En Valais, personne n’a oublié cette terrible soirée du 2 janvier 2013. Le paisible hameau de Daillon, sur les hauteurs de Conthey, va alors sombrer dans l’horreur. La faute à Florian B., 33 ans, un enfant du coin, marginal, schizophrène, qui, pris d’une folie meurtrière, va descendre les ruelles du lieu ouvrant le feu sur toutes les personnes qu’il croisera. Totalement ivre, il en veut à la terre entière, persuadé qu’il a été kidnappé à sa naissance, puis persécuté par sa «fausse» famille. Le bilan est effroyable: trois morts – trois femmes – et deux blessés.

Audience à huis clos partiel

Cinq ans après la tuerie, Florian B. comparaît lundi à Sion pour assassinat et tentative d’assassinat lors d’une audience à huis clos partiel (le public ne sera pas admis). Les juges devront principalement décider s’ils suivent le Ministère public, qui a précédemment demandé au tribunal de prononcer une mesure (internement ou traitement institutionnel) au vu de l’irresponsabilité manifeste du prévenu. Deux expertises psychiatriques ont en effet constaté d’importants troubles de schizophrénie paranoïde, caractérisés «par un délire de filiation envahissant tout le champ de sa pensée».

Le tribunal pourra également juger Florian B. en partie responsable de ses actes et, dans ce cas, renverra le dossier à la procédure ordinaire. L’audience promet d’être très émotionnelle. «Les victimes espèrent que celle-ci permettra enfin d’arriver à un épilogue dans une affaire difficile qui n’a que trop duré», note Jean-Luc Addor, avocat de deux victimes.

Lire aussi: Daillon, itinéraire d’un forcené

Pour comprendre le traumatisme, il faut rappeler l’extrême sauvagerie de cette tuerie.
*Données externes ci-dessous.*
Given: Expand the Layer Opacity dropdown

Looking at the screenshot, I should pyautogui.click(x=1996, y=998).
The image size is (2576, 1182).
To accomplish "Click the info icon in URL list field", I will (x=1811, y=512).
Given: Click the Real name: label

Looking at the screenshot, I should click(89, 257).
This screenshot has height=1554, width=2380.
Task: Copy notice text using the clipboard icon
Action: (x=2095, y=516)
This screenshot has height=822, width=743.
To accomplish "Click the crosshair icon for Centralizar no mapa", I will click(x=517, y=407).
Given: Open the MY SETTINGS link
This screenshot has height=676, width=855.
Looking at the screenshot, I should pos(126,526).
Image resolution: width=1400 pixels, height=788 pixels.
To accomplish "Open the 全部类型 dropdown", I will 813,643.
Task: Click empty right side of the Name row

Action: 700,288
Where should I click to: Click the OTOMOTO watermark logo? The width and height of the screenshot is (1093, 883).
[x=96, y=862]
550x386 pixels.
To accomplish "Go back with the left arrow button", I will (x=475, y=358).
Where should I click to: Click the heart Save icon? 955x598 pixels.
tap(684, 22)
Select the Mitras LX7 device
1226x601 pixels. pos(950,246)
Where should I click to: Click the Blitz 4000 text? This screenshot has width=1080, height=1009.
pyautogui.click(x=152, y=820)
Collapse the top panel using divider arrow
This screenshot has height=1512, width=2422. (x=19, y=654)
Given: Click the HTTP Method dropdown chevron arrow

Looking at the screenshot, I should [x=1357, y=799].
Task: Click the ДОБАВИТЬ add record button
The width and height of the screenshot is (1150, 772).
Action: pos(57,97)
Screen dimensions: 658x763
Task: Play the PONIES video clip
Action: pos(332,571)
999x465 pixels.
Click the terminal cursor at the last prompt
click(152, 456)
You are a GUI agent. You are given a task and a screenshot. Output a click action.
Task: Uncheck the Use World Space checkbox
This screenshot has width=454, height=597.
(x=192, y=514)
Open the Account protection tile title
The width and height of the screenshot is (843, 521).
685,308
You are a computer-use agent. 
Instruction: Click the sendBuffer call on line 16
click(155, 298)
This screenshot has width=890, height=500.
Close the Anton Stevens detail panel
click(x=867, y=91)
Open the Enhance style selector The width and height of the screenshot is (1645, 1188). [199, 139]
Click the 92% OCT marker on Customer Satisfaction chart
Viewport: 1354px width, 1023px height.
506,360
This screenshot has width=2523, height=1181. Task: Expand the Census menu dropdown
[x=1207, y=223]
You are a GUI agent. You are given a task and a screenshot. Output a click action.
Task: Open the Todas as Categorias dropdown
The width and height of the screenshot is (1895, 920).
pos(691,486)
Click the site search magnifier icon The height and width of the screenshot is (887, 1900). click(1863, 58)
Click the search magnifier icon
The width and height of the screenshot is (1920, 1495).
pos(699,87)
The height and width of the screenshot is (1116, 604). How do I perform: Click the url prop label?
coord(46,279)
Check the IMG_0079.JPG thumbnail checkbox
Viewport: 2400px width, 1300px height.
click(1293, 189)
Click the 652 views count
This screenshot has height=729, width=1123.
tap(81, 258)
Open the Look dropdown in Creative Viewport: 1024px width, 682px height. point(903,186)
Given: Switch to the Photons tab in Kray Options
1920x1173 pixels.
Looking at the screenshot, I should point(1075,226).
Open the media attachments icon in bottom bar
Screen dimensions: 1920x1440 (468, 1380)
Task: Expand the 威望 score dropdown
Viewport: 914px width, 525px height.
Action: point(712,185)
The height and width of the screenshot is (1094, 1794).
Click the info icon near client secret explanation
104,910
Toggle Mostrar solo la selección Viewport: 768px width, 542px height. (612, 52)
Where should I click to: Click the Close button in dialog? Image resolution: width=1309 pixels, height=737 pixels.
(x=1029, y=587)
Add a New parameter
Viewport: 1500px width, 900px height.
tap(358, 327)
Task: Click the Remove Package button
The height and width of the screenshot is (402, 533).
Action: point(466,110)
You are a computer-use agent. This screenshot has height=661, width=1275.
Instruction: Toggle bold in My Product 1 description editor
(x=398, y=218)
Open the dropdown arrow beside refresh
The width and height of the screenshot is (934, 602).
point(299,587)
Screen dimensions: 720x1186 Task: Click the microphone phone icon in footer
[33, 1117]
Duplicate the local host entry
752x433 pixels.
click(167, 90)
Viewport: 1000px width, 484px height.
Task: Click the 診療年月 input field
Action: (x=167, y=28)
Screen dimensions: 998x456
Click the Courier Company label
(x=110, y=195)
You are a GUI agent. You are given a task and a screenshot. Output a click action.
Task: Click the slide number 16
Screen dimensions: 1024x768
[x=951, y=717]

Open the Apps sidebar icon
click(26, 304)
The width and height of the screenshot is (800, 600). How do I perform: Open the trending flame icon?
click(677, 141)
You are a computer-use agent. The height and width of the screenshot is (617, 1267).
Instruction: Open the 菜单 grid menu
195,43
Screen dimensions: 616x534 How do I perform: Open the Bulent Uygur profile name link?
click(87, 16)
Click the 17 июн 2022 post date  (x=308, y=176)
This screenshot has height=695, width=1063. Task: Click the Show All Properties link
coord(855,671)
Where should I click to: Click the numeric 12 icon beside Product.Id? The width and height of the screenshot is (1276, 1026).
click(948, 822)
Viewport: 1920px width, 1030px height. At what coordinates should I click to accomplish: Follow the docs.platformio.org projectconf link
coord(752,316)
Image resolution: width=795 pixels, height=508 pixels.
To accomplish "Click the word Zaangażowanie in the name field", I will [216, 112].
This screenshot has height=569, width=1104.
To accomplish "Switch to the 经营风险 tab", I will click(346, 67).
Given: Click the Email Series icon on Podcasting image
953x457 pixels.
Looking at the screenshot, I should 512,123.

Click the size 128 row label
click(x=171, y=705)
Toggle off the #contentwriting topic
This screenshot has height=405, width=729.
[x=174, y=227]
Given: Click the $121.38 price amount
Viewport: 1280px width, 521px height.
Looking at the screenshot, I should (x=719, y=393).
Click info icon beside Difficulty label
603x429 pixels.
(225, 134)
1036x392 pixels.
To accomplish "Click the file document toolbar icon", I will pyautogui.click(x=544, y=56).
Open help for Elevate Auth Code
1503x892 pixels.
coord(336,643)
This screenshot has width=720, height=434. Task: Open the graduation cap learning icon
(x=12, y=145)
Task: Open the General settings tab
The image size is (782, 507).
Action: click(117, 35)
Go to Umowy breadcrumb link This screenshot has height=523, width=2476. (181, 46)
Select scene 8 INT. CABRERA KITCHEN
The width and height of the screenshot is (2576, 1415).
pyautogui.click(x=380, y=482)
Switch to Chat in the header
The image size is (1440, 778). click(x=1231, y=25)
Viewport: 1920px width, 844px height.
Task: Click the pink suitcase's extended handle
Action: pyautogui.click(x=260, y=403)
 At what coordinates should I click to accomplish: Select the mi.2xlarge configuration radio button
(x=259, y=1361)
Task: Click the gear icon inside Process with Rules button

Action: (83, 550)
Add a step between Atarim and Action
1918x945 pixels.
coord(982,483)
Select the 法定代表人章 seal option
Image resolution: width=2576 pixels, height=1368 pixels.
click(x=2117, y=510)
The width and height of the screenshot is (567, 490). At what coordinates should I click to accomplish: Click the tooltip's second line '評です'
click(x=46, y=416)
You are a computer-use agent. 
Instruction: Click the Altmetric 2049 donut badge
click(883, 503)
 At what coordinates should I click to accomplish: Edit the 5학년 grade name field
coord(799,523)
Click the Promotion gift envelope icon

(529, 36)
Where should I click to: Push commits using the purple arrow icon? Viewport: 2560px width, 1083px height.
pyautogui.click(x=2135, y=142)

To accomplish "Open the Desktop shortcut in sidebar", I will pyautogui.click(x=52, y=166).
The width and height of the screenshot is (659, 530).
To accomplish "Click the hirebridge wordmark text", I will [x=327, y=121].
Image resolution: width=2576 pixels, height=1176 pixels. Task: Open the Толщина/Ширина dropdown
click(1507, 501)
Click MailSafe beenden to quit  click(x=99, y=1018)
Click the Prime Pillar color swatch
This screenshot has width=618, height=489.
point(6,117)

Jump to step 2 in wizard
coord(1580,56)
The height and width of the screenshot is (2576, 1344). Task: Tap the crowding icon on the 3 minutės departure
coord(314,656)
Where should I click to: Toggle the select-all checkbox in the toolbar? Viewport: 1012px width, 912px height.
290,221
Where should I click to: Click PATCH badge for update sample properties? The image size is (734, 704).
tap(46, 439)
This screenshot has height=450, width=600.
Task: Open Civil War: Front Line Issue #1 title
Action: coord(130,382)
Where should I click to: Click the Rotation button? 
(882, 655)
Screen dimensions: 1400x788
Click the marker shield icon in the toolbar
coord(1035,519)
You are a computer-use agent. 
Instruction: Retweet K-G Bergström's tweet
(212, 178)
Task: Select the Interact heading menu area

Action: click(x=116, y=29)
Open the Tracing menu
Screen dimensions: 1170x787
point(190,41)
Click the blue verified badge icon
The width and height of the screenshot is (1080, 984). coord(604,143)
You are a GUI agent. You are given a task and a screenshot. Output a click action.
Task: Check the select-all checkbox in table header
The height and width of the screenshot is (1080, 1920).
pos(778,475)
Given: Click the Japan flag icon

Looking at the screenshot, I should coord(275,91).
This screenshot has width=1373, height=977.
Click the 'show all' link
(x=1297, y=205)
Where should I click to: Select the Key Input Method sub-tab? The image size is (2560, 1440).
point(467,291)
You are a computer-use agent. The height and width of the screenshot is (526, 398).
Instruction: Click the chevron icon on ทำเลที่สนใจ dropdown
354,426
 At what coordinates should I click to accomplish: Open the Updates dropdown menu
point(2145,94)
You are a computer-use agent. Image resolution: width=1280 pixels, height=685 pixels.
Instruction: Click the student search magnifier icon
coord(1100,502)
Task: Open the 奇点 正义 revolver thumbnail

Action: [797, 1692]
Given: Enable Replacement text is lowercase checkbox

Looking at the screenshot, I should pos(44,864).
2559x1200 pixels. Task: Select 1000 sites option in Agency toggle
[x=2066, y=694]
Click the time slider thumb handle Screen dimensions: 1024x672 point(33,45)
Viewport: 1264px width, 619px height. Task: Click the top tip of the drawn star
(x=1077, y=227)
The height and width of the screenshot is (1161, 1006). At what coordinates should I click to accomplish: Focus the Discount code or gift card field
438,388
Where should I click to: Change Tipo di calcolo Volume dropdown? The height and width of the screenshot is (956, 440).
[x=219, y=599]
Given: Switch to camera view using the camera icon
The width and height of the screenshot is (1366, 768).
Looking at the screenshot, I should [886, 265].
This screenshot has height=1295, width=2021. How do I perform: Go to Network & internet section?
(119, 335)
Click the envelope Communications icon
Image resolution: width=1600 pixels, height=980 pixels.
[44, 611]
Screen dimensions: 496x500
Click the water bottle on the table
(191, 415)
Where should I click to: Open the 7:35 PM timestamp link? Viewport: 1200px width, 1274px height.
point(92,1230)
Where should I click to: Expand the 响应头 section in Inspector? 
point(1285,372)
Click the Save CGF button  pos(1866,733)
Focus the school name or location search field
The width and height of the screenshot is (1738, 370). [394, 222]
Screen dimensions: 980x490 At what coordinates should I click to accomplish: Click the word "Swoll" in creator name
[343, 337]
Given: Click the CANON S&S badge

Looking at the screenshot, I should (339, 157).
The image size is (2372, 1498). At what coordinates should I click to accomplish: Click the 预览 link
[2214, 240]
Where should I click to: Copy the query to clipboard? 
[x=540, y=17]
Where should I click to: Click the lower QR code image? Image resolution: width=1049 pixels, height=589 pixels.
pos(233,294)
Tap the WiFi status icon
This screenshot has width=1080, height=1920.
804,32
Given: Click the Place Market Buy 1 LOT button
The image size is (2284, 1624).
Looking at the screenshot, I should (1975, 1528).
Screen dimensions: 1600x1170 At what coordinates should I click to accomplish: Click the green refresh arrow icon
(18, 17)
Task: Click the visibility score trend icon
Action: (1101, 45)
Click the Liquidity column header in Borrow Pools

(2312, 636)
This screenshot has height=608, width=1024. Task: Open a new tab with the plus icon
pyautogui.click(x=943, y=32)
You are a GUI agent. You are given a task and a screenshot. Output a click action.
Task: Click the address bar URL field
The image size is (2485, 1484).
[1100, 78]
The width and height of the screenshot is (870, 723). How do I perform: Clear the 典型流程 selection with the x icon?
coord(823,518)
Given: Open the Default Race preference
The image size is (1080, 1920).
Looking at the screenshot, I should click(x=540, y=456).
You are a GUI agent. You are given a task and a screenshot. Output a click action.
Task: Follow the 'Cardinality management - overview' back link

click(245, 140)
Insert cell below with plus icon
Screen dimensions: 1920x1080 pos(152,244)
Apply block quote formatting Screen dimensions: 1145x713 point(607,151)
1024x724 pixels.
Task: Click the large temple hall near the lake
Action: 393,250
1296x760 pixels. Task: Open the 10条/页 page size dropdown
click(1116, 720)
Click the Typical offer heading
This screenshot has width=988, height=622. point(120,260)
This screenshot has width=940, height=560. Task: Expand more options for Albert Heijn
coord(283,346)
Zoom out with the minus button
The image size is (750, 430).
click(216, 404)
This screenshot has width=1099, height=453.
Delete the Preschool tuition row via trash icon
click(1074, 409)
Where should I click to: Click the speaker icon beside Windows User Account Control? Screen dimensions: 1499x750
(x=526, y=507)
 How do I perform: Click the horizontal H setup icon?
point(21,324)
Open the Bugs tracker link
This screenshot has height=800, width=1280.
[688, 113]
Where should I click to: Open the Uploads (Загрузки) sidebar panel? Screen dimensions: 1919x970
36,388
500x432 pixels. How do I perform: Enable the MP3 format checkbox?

Ce 2 janvier 2013, Florian B. passe la journée à boire dans différents bistrots de la région (les analyses établiront son taux d’alcoolémie entre 1,75 et 2,49 pour mille). A 20h45, selon ses propres termes, il «craque psychologiquement». Il veut s’en prendre à son «faux» oncle qui vit dans le hameau, qu’il blessera à l’épaule. Le point de départ d’une dérive sanglante, où il tirera à une trentaine de reprises en tout.

Saoul et vociférant

Saoul et vociférant, Florian B. ouvre le feu sur Chantal J., une artiste peintre de 54 ans, avant de lui écraser le visage à coups de crosse de fusil de chasse. Il tire ensuite au mousqueton sur un jeune couple, Marc et Emilie M. Lui est grièvement blessé au bassin et à la cuisse. Touchée par au moins quatre projectiles, Emilie M. ne survivra pas; elle était la maman d’un petit garçon de 2 ans et d’une petite fille de 6 mois. Le forcené abat encore Lia A., une grand-maman attentionnée de 79 ans, de deux balles, dans la tête et le cou. Lorsque les policiers arrivent sur les lieux, le forcené leur fait face, va à leur rencontre, les menaçant de ses armes. Il est neutralisé à 21h30 par les hommes du groupe d’intervention.

La dérive d’un bon garçon

Le Valais découvre alors avec effarement la dérive de ce bon garçon, poli et amateur de nature, membre du ski-club, dessinateur en génie civil de formation et capitaine à l’armée. Une descente aux enfers où se mêlent schizophrénie, burn-out, consommation de cannabis, abus d’alcool, séjour à l’Hôpital psychiatrique de Malévoz en 2005, qui aboutiront quatre ans plus tard à une mise sous tutelle.

Incapable de travailler, au bénéfice d’une rente AI, l’homme se réfugiera dans la solitude, s’adonnant à de longues balades dans la montagne. Il apparaît à ses voisins comme inoffensif. Il est en fait devenu une bombe à retardement, ayant amassé chez lui un impressionnant stock d’armes et de munitions. Un arsenal ahurissant, comprenant poignards, sabres japonais, haches, pistolets, fusils, jusqu’à un lance-roquettes Panzerfaust.

«Voleurs d’enfant»

Au milieu de toutes ses armes, les enquêteurs trouveront une photo de mariage de ses parents lacérée de coups de couteau et portant l’inscription «voleurs d’enfant»… Pour Audrey Wilson-Moret, l’avocate de Florian B., aujourd’hui incarcéré à Gorgier dans le canton de Neuchâtel, il ne fait aucun doute que son client est totalement irresponsable de ses actes: «Il ne comprend pas les enjeux de ce procès, ni ne réalise ce qu’il a commis. Il est dans un déni total, un déni déjà de sa propre maladie.» Avocat de la partie adverse, Jean-Luc Addor se demande néanmoins jusqu’à quel point Florian B. est irresponsable et si ses troubles ne font pas partie d’une certaine stratégie de défense. La justice valaisanne tranchera.